My daughter should be getting her mid quarter grades soon. I’m excited to see how I’m doing in algebra.
I couldn’t remember the term “hazmat suit,” so I called it a “science burqa.”
It’s all fun and games until a metal flask falls out of your car in the church parking lot.
It snowed for christmas. That’s something that never happens in the south.
We are also without power.
Santa will be getting cookie dough.
[kangaroo court]
Lawyer: I’m afraid my client has jumped bail.

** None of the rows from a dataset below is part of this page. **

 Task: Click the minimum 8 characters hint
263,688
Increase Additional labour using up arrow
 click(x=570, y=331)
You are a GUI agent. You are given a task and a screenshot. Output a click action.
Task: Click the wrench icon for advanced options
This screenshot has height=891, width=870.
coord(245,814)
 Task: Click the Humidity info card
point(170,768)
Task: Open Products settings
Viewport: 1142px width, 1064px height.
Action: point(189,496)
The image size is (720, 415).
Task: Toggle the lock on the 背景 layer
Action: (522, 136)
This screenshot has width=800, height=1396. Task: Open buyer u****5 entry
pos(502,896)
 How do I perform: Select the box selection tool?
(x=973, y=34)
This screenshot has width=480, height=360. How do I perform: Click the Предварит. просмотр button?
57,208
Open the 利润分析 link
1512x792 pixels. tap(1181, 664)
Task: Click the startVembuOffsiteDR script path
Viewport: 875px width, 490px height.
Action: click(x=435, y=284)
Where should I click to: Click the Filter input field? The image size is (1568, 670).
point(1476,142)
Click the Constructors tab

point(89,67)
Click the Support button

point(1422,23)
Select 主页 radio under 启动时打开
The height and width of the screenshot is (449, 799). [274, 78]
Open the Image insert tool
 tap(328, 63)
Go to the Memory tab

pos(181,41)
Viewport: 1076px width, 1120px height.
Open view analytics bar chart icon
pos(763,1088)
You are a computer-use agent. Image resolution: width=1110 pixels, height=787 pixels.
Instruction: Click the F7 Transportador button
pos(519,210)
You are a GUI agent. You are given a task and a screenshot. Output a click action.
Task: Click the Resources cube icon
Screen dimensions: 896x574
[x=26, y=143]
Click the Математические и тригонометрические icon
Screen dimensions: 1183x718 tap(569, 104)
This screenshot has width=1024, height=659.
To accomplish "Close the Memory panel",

Judge: Who is surprised by this?
Interviewer: “Your resume says you’re good at jumping to conclusions?”
Me: “When can I start?”
Angel: They’re gonna shave you & make stuff outta your hair
Sheep: OK
Angel: They’re gonna ride on your back & use you to pull things
Horse: Got it
Angel: And you–
Cow: You got anything a little kinky?
Angel: Oh we got you covered
THERAPIST: Well, if you know what’s good for you…
ME: [Holds up hand] “Let me stop you right there”
Barney: I love you, you love me
Me: *rolling over in bed* look I thought this was a no strings thing
[police lineup]
VICTIM: That’s him! The dopey fat guy in the middle.
COP: We haven’t started yet. That’s your own reflection in the glass.
“Annie are you ok?”
-yep
“Are you ok?”
-dude, I just said yes
“Are you ok Annie?”
-THIS IS WHY YOU DON’T HAVE ANY FRIENDS MICHAEL
dates 1-4: let me tell u about my extremely normal hobbies and interests
date 5: i don’t think the moon is real
[doorbell]
“Hi, do you have time to discuss the Bible?”
“You have cookies?”
“No, sir I-”
“Come back when you have cookies.”*closes door*
What do we want?
An end to auto-correct errors!
When do we want it?
Cow!
Sow!
Bow!
Tow!
Duck this!
me: i know things haven’t been going well, but I think if we have a kid together, we can turn this around
boss: you’re still fired
Not to brag, but my son’s principal hasn’t called today.
How loud can you talk?
-Alcohol
The way to cure your loneliness is to get on out there! But first, be better looking. And stop being yourself, that’s obviously not working.
Home is where the bag filled with plastic bags filled with plastic bags filled with plastic bags is.
Zombie: Ugh. Brains again?
Zombie wife: Well it’s not like you’ll eat anything else, Greg!
I believe in you. But I also believe in aliens, big foot, and werewolves so don’t get too excited.
Nothing’s stopping you from doing a book signing. You don’t have to have written a book, there are plenty of them just lying around
Me: I want my kids to have lots of friends
Me, when these friends visit: WTF they are so annoying
*Day 9 of quarantine*
Him: My beard is really filling out!
Me: *rubbing my face* Mine too!
Him: …
Me: …
Him: …
Me: What?
My wife had me take out more life insurance and now there’s no grip left on the bath mat. Weird.
[hitting on a girl]
ME: can I buy you a beer?
HER: no thanks
ME: so two beers then?
HER: i said no thanks
ME: *checking my wallet nervously* ok three beers last offer
Whoever said “Just showing up is half the battle” (a) didn’t understand battles and (b) probably died quickly after showing up.
does anyone else pack underwear like they’re going to shit themselves every single day of a trip?